▽
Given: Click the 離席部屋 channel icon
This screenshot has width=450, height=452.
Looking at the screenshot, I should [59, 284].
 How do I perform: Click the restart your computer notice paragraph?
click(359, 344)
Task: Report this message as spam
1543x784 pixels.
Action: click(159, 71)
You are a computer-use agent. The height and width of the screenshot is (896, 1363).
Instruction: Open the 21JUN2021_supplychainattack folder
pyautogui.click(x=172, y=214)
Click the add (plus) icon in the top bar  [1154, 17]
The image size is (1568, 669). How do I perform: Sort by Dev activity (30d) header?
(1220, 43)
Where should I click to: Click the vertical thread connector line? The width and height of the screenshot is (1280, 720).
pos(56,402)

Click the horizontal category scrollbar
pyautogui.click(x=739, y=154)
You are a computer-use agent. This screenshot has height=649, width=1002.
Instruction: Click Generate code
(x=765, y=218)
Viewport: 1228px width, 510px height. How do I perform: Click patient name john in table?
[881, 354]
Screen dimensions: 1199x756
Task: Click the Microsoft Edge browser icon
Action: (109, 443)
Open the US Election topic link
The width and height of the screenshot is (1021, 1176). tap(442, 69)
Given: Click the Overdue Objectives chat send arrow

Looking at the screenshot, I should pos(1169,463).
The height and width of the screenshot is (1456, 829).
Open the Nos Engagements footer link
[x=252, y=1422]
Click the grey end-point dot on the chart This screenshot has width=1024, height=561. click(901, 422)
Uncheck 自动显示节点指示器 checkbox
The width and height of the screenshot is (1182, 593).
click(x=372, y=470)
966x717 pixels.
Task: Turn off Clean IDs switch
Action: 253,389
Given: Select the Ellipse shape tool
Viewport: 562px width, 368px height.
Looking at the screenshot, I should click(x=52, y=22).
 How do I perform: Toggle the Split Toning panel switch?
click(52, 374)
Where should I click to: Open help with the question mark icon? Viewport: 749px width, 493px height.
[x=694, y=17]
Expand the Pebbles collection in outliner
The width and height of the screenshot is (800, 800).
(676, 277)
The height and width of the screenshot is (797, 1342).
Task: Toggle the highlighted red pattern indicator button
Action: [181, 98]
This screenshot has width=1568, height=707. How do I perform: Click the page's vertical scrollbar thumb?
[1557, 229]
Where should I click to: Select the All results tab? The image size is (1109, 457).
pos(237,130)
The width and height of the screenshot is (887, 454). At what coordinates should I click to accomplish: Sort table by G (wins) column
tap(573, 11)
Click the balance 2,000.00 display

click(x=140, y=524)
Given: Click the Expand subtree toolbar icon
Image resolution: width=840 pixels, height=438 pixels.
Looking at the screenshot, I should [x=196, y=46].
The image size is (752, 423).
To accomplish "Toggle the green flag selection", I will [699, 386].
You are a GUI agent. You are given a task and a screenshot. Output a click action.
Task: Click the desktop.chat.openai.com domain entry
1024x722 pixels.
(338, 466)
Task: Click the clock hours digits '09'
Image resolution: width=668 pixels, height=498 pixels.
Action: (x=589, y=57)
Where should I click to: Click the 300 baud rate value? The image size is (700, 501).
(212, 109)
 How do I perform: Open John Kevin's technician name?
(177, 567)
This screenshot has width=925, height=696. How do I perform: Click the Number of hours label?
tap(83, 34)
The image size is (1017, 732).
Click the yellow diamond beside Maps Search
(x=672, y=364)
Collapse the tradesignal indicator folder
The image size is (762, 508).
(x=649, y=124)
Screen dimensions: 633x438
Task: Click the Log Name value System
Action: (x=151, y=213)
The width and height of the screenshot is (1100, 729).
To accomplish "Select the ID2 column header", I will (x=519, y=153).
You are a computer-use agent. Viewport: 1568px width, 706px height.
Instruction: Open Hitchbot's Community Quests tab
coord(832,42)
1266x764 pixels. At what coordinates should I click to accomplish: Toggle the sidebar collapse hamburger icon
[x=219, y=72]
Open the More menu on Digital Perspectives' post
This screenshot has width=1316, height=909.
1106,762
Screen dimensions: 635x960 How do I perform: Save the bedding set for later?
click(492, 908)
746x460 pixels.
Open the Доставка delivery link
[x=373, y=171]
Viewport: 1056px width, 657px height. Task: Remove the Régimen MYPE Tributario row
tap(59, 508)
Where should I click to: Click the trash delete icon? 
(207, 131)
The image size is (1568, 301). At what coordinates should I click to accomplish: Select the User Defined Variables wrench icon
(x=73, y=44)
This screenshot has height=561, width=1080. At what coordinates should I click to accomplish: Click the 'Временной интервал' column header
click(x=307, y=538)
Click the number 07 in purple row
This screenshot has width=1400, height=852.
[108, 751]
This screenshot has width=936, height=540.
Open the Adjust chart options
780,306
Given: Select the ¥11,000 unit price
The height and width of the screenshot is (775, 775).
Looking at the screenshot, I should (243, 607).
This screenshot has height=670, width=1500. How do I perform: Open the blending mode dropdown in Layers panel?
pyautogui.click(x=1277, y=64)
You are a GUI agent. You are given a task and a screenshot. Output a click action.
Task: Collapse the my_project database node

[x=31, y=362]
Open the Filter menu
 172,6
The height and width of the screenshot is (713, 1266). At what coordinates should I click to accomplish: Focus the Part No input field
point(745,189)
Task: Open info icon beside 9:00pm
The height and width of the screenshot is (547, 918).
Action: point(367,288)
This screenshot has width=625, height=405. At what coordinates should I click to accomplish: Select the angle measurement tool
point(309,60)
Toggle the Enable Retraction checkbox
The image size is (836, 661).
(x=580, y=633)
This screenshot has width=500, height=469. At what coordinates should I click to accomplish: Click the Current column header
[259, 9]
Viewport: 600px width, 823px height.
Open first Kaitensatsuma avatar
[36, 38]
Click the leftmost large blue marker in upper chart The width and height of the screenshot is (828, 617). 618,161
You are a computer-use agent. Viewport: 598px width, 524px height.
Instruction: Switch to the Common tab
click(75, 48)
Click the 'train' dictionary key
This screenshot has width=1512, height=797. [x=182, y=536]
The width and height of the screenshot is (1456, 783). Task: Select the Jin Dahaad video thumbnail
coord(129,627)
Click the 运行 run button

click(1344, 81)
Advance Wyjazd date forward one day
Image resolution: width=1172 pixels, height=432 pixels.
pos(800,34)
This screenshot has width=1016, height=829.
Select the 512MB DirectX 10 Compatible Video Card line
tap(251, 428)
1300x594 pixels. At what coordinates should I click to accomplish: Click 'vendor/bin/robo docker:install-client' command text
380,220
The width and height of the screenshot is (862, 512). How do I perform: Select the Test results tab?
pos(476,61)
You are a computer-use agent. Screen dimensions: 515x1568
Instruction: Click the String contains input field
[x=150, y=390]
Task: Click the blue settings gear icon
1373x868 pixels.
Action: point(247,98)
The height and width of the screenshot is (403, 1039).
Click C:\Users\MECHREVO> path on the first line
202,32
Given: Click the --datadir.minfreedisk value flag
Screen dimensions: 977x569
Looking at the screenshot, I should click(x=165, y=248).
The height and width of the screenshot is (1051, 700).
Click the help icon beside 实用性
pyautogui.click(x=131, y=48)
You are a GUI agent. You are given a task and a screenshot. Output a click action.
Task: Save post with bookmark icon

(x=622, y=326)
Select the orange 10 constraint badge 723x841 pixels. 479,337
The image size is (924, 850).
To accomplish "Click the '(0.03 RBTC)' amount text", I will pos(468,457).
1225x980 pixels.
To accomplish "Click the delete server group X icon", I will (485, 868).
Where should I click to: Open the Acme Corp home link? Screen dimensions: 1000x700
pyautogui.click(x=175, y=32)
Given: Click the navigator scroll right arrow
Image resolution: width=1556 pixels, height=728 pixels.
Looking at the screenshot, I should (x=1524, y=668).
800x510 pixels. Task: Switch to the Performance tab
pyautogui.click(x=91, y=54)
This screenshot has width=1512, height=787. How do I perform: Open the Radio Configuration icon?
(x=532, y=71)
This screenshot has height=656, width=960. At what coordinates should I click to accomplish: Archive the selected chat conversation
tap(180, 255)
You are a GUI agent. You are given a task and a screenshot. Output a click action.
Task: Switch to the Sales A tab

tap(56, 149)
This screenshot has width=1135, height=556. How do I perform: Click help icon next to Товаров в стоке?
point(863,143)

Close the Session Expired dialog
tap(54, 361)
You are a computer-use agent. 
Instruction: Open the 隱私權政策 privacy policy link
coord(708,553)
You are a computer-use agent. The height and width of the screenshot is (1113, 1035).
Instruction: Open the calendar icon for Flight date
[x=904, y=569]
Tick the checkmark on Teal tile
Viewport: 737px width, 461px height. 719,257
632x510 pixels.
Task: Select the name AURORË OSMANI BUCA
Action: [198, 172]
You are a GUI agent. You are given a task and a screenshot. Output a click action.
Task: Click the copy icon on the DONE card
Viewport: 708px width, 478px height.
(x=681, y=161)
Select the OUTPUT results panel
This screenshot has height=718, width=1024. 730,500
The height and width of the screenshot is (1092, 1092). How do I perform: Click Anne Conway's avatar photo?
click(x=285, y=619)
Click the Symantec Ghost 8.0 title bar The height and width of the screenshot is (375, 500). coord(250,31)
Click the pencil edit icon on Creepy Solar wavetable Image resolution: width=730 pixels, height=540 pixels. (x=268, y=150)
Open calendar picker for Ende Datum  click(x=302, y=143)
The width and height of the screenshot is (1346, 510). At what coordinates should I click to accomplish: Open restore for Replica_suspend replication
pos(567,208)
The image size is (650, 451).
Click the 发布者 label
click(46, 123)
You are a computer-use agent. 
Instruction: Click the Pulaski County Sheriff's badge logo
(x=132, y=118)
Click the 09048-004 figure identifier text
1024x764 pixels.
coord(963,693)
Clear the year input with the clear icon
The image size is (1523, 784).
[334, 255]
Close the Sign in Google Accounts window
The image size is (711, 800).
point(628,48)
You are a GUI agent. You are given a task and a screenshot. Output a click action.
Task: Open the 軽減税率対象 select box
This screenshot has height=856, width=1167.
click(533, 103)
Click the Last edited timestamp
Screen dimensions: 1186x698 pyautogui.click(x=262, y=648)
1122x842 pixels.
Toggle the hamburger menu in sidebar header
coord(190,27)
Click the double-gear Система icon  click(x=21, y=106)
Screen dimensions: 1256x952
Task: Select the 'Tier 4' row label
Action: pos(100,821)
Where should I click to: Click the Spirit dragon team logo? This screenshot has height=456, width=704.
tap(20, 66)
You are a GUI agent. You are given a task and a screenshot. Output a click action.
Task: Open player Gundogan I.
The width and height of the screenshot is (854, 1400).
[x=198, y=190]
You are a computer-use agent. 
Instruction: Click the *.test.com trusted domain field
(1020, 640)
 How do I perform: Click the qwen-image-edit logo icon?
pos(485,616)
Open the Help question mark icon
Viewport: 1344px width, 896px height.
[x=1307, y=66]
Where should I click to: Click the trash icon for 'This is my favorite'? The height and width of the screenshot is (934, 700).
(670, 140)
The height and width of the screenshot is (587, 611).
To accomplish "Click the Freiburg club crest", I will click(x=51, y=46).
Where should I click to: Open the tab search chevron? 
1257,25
△
» Work item
Report every line containing the string "blue" in the material.

» Output
Click the leftmost large blue marker in upper chart The width and height of the screenshot is (828, 617). 618,161
Task: Click the blue settings gear icon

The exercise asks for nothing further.